Thanks a lot in advance,
This really depends on where Set of data 1 and Set of data2 come from and what their relationship is to each other, and I'm pressed to imagine a real world scenario where this would be a good idea.
A Set of Data here is really just a set of Records with Fields. These Fields have, inherently, a relationship to one another which is why they are present on a single Record.
Issue 1: The two sets contain data that don't relate to each other:
Set of Data1 could be completely disparate from Set of Data2 and so there is no way to say that they can be combined.
Imagine two sets:
Set1:
+-------+--------+
| color | animal |
+-------+--------+
| brown | dog |
| white | dog |
| black | dog |
| green | parrot |
| green | turtle |
| brown | turtle |
+-------+--------+
Set2:
+------------+--------+
| food | flavor |
+------------+--------+
| pepper | spicy |
| water | |
| grapefruit | bitter |
| lemon | sour |
| candy | sweet |
+------------+--------+
A queries WHERE clause:
WHERE (f1, f2) IN (SELECT color, animal FROM set1)
AND (f3, f4) IN (SELECT food, flavor FROM set2)
There's no good way to write this where we test (f1, f2, f3, f4) as there is no relationship between color | animal and food | flavor.
We could, if we were in crazytown, cross join the two sets to get their cartesian product yielding the same result set as the original query:
WHERE (f1, f2, f3, f4) IN (SELECT color, animal, food, flavor FROM set1, set2)
But now we have a subquery with an intermediate result set of set1 x set2 number of records.
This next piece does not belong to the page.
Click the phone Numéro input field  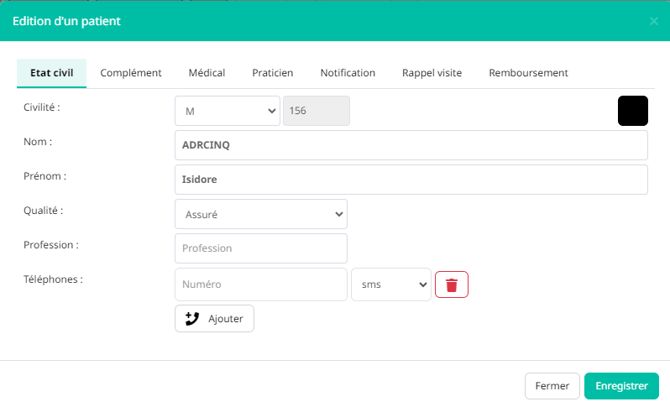coord(260,284)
This is dumb for multiple reasons:
Indexes on the two sets are ignored
If set1 or set2 are more than a few records, you end up with a HUGE intermediate result set.
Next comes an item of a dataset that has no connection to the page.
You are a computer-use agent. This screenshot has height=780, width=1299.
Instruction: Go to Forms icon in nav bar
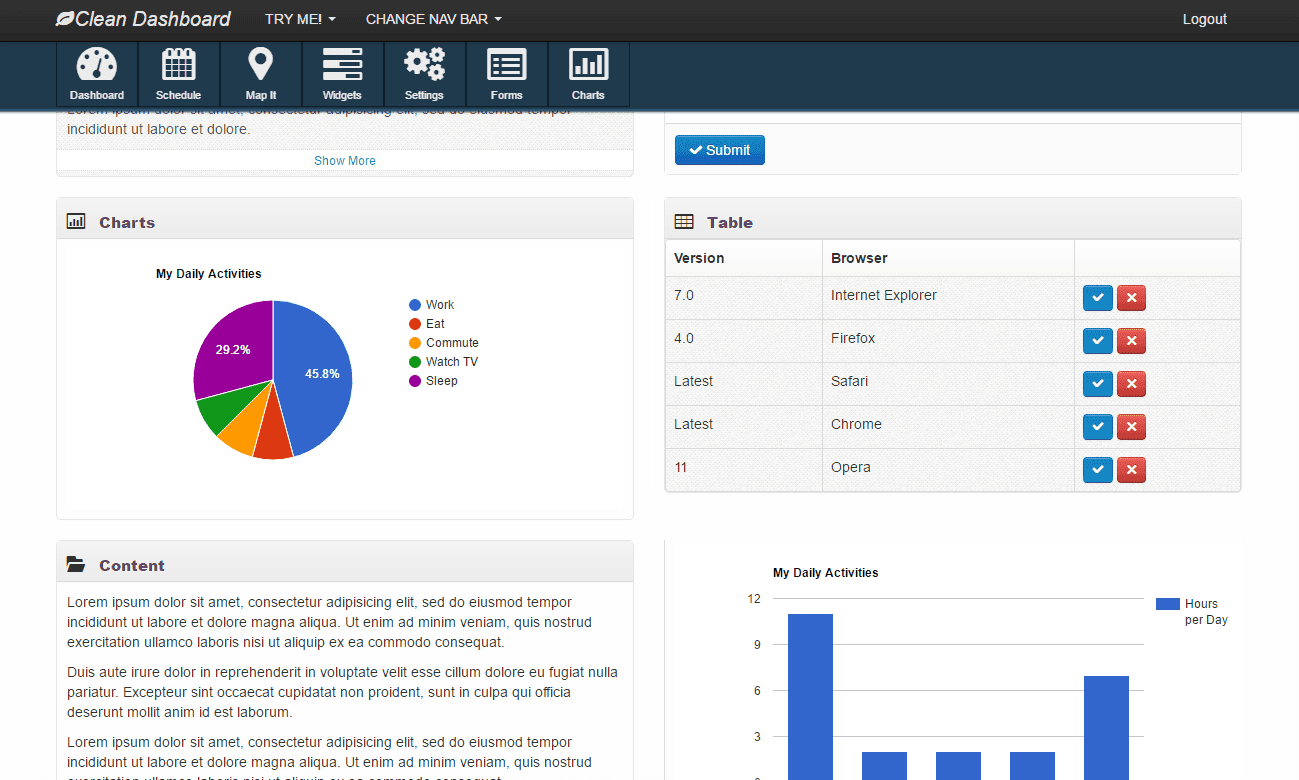tap(506, 66)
There is no relationship between these two sets, so it's crazy town to combine them just to make your SQL less characters.
There will be huge amounts of unnecessary system resources (CPU, Disk, I/O) used to build and store this intermediate result set resulting in a cumbersome slow query.
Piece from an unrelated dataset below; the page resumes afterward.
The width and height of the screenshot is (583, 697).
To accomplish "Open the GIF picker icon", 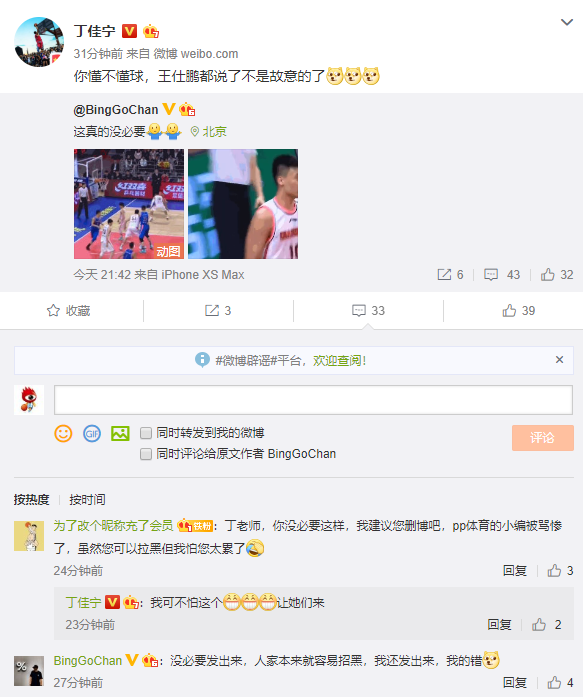I will point(92,433).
Any other developer upon seeing it will hunt you down and kill you. If they call me up, I'll provide the getaway car.
Issue 2: The two sets could have a relationship with one another, but changing your IN conditions into 1 causes records to drop.
Even if the two sets can be combined, you may still end up with results that differ from the original query. Imagine:
Set1:
+-------+--------+
| color | animal |
+-------+--------+
| brown | dog |
| white | dog |
| black | dog |
| green | parrot |
| green | turtle |
| brown | turtle |
+-------+--------+
Set 2:
+--------+-------------+
| animal | stink_scale |
+--------+-------------+
| turtle | 2 |
| parrot | 4 |
| dog | 5 |
| skunk | 10 |
+--------+-------------+
Table1:
+-------+--------+---------+-------------+
| color | animal | animal2 | stink_scale |
+-------+--------+---------+-------------+
| white | dog | dog | 5 |
| brown | dog | parrot | 4 |
| green | turtle | turtle | 2 |
+-------+--------+---------+-------------+
The query you want to change:
SELECT * FROM table1
WHERE (color, animal) IN (SELECT color, animal FROM Set1)
AND (animal2, stink_scale) IN (SELECT animal, stink_scale FROM set2);
This would yield 3 records as white | dog is in set1 and dog | 5 is in set as it brown | dog in set1 and parrot | 4 is in set2 and the same for the third record in table1.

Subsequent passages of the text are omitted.